獣の少女
少女であった。どこからか調達したのか、布切れをまとって、セブンの傍に寄り添う少女。瞳孔が縦に長い眼。口に見える長い牙。そしてなにより、氷雪を思わせる白銀の髪。四肢も顔立ちも、仕草さえ人間と同じなのに、一部が明らかに生物として異なっている。
「(な、なんだあの娘)」
カリンも、オルレイトも、龍石旅団の全員が得体の知らない存在に警戒している中で、心を読めるはずのサマナの表情が強張る。
「(心が、読めない? )」
人魚のシラヴァーズ、その呪いを受けた彼女は、人の心を読む術を身に着けつつある。同じシラヴァーズ同士ならば、心を読ませない方法を用いる事もあった。だが、目の前にいる少女は、その術を用いている様子もない。なのに、全く心が読めない。それは、何を考えている事が分からないだけでなく、心の機敏が一切読み解けない事でもある。

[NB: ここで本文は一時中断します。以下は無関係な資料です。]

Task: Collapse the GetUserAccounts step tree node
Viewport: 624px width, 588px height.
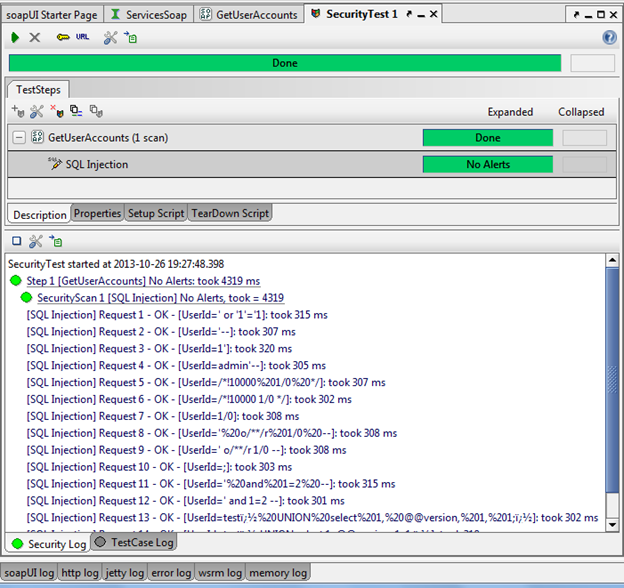Action: (x=19, y=137)
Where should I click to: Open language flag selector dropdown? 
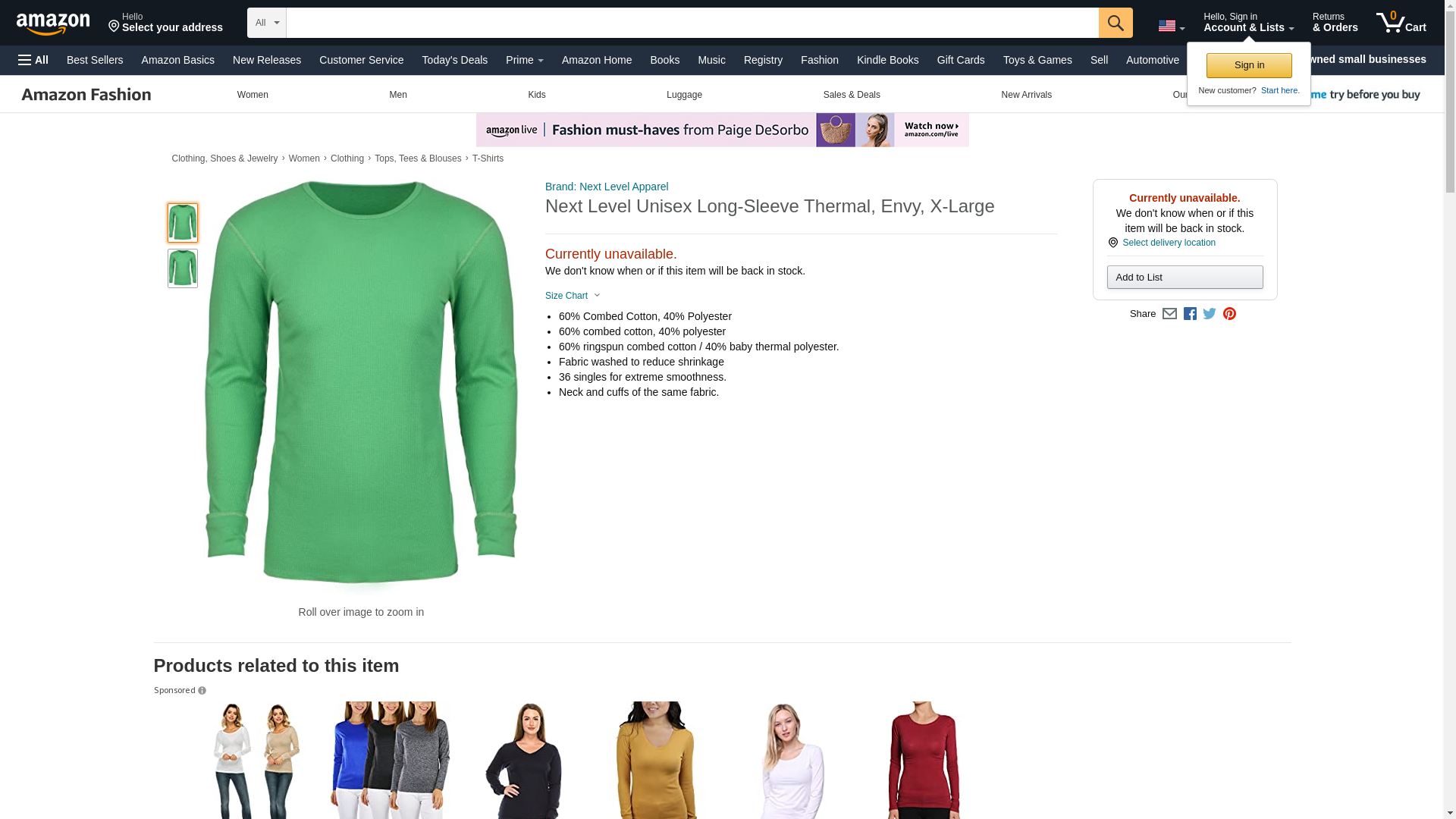tap(1171, 26)
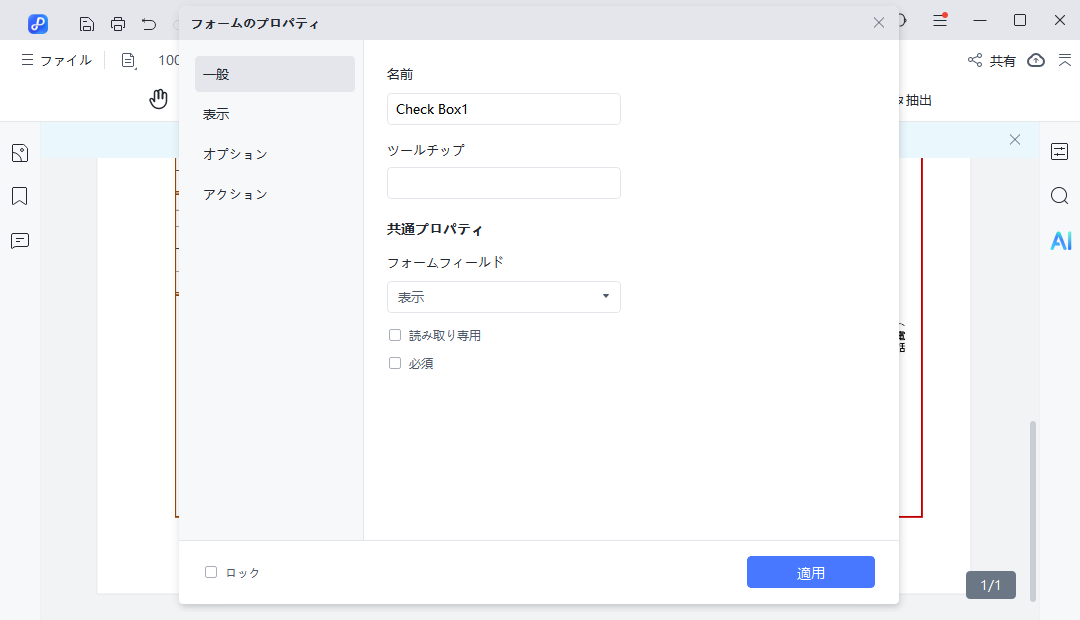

人には喜怒哀楽があり、表情や仕草で表現する。楽しければ笑うし、悲しければ泣く。一部の訓練された人間であれば、感情を押し殺す頃も可能だが、心の内側まで隠す事はできない。シラヴァーズが、海で恋人を作るのがうまいのは、押し殺した感情を読み解き、相手が一番望んでいる言葉をかける事が出来るから。
だが、目の前にいる少女は違う。
「(何も、何もない。空っぽの空洞だ)」
心と呼べるものがどこにも見当たない。喜びも悲しみも怒りも、見通せない。
「(どういう事だ? もし、あの女が、セブンのいう彼女なら)」
セブンはしきりに、獣のことを『彼女』といっていた。そしてこの状況。経緯は不明だが、状況証拠がすべてそろっている。
「(あの女が『獣』なら,なんで、私達に怒りを覚えない? )」
セブンは彼女の怒りを代弁するかのように、人類を憎んでいた。だが、当の本人には、その片鱗すら感じられない。
「(一体、これは)」
《サマナ、あの女はいい》
「セス? 」
《それより、あの後ろのは、なんだ? 》
状況が動いているのは、少女の出現だけではない。
灼熱のマグマの中でなお蠢いていた獣の、大きな目が見開かれる。ソレはベイラー達を一瞥すると、数度の瞬きの後、体全体が脈動する。体から伸びた4本の柱は、さらに天を突き刺すように長く長く伸び続けている。そして、自分達が腕だとおもっていた部位が、穴の淵に手をかけた。
手、というのは指先がなく、ただの棒状の肉片だった。その圧倒的な大きさで、どうにかつっかえ棒のに代わりになっている。その、腕(仮に腕とする)は、獣にはざっと10本ほど生えているのが目にみえて、サマナの頭はくらくらし始めた。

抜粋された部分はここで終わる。